Tappan Zee Bridge Update IV

Tarrytown has the perfect location for a state-of-the-art transit-oriented development at the intersection of Routes 119 and 9 with the proposed commuter rail.

In its current state this intersection has nothing going for it. It is merely a place to get through as rapidly as possible. With an out-of-date one story strip mall on one corner, an empty lot on another corner, and the Thruway offices on another corner there is clearly a rare opportunity for a spectacularly forward-looking development. With bus lines going though the intersection in all four directions, an existing north/south rail and the potential for an east/west rail there are the elements for a multi-modal transit without parallel. The richness of the transit options in this intersection absolutely demand the construction of a comprehensive transit-oriented development.

But first, an explanation of just what transit-oriented development (TOD) really is. TOD is occurring all across the country at existing and new rail lines. With gas prices continuing to edge up, the population rapidly aging and congestion getting ever more onerous, transit is guaranteed to look better and better, particularly if it is surrounded by amenities that enhance transit riders’ quality of life. Living near transit is rapidly becoming the most desirable place to live.

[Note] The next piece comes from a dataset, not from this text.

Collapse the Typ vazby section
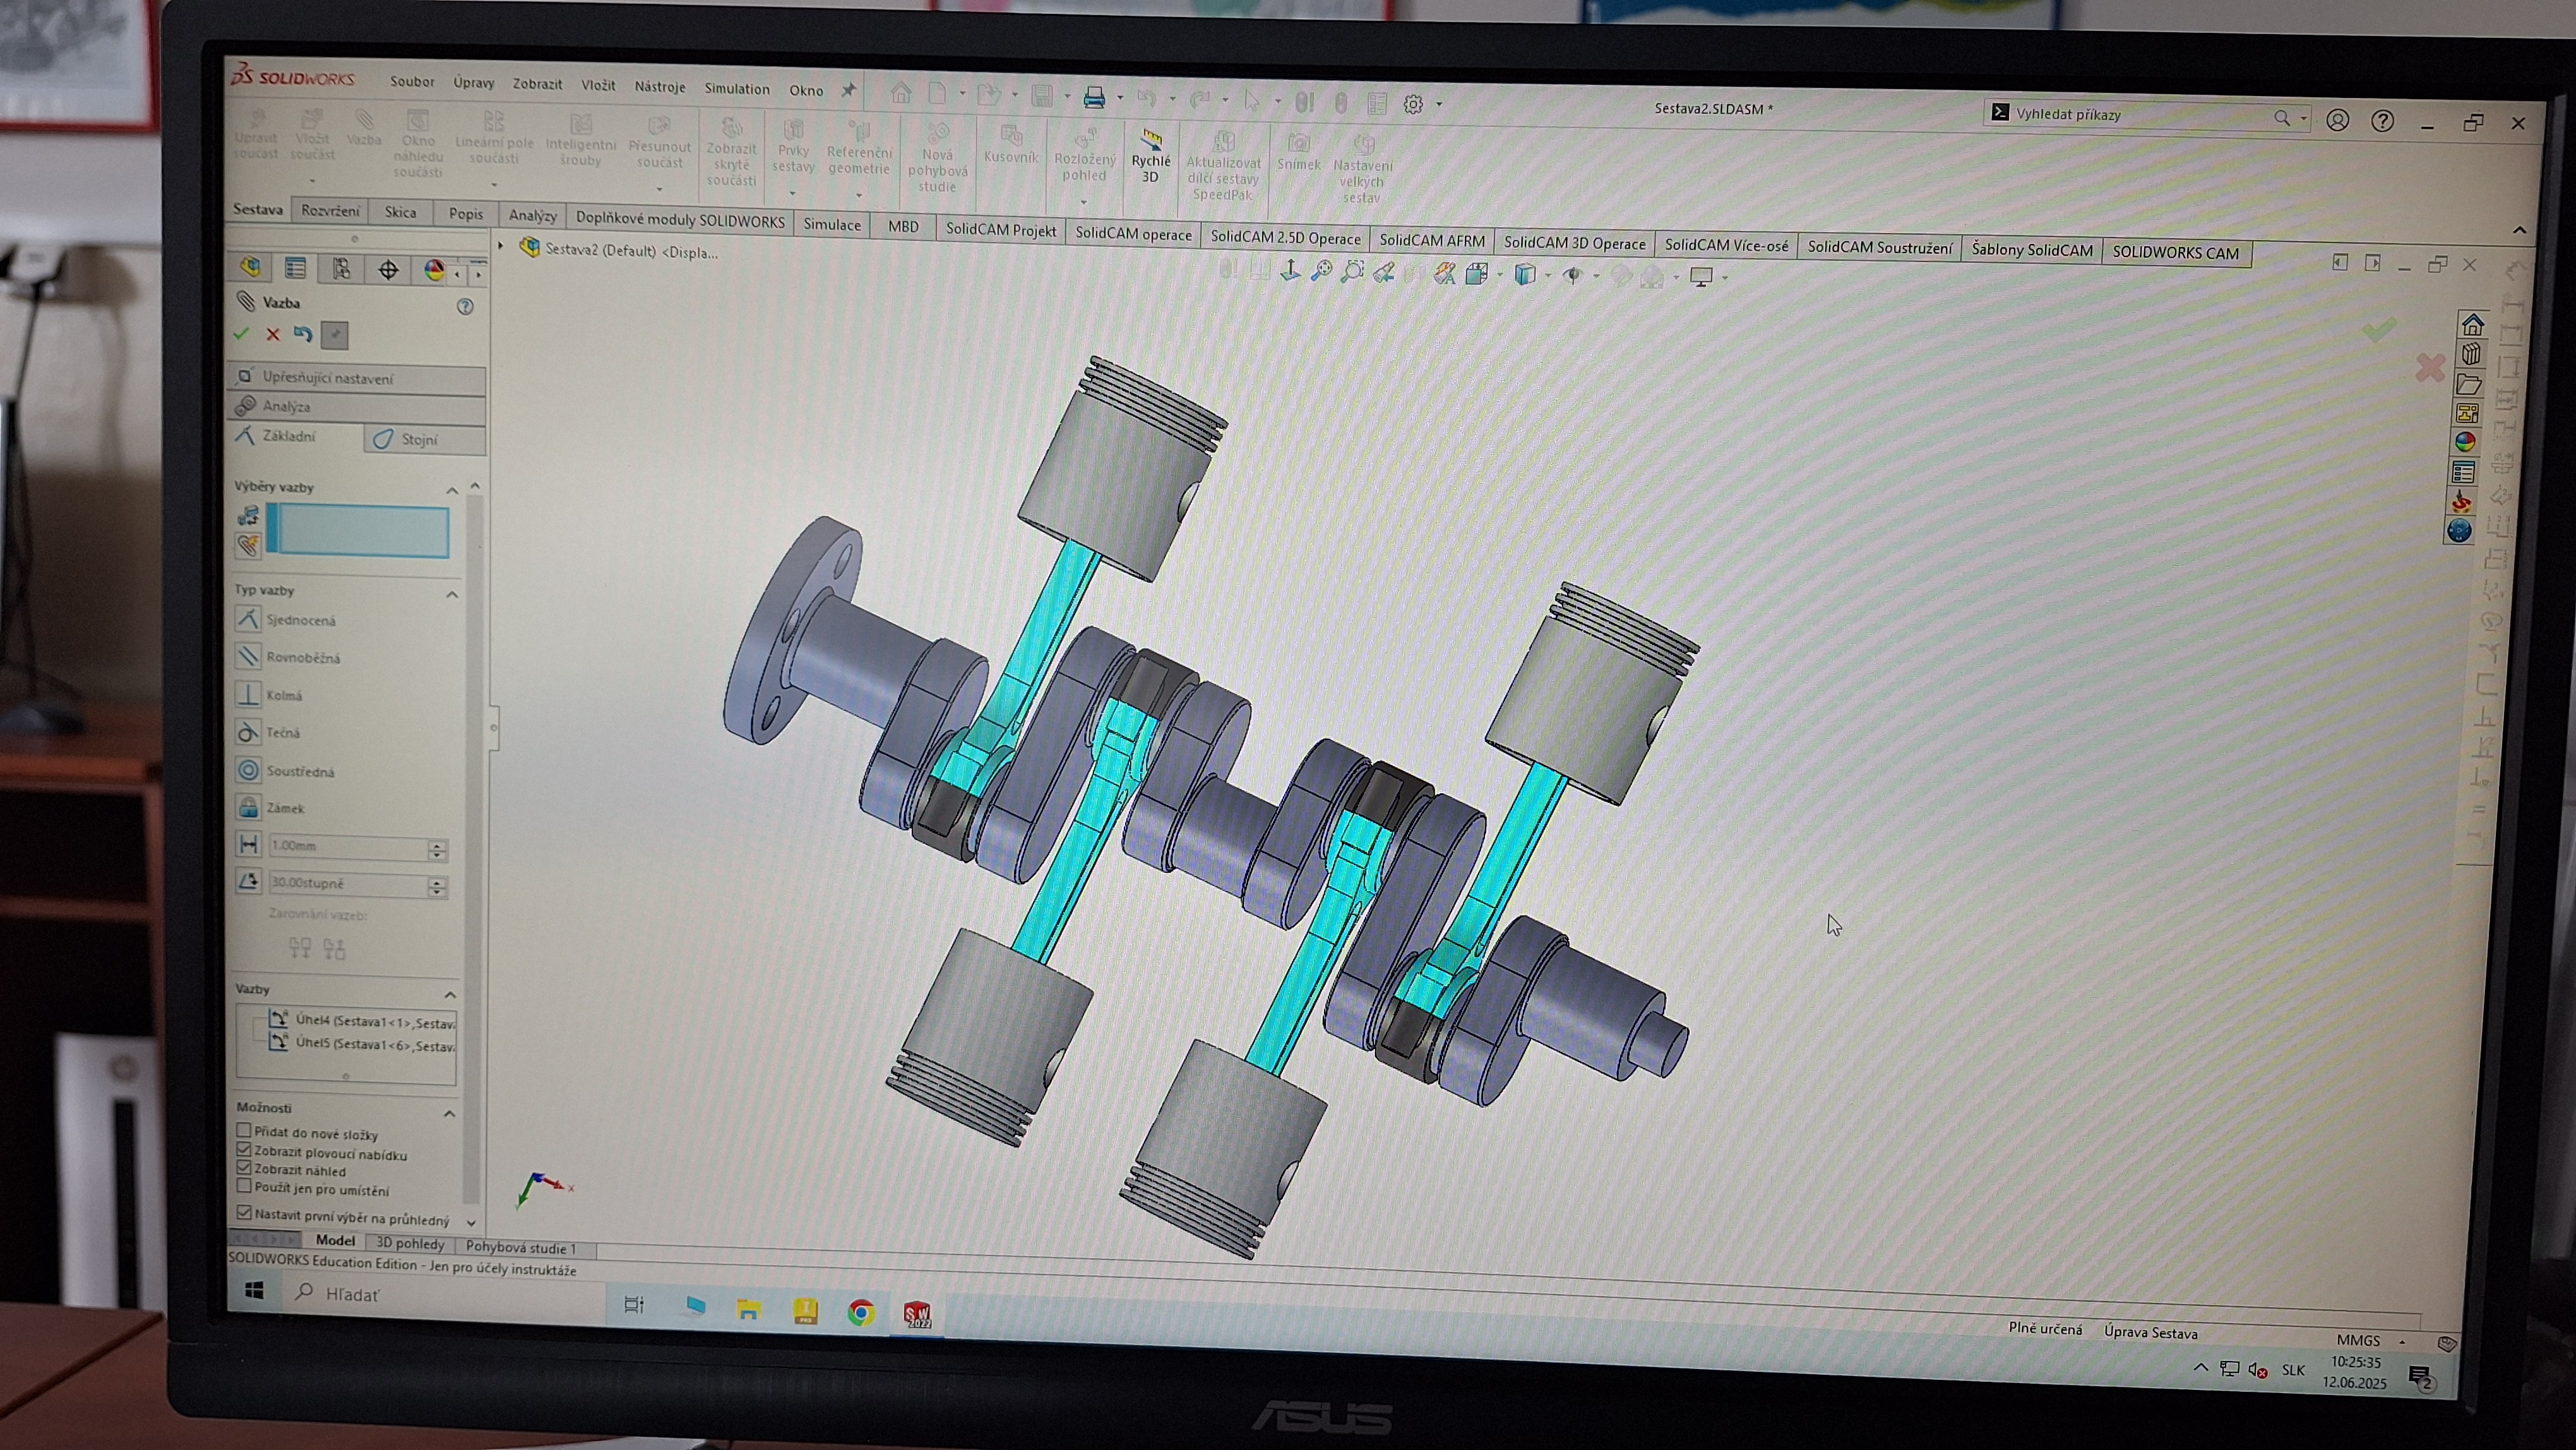 (x=452, y=594)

The most successful TODs combine housing, parking (less required if near transit), commercial establishments such as dry cleaners, drug store, market, a day care, medical offices, etc. The idea is to reduce the need to hop in the car for short runs for that ubiquitous quart of milk. The idea of walkable and mixed-use environments around public transit has been gaining traction because proposed transit projects are more likely to win highly competitive federal funds if they can show how well they mesh with existing transit facilities. The best-designed projects, experts say, promote transit ridership, reduce dependency on cars, and spur creation of homes and jobs that use land resources more efficiently.

For the Village of Tarrytown a comprehensive transit-oriented development at the intersection of Routes 119 and 9 would solve a number of intractable problems. It would draw transit riders to the location because of the innumerable options for travel, reducing congestion in the downtown area and having a positive effect on air quality. It would make use of an attractive riverview without disturbing existing residential development. It would increase the tax base with no negative impacts. It would make a currently unattractive intersection into an appealing entrance to an historic river town.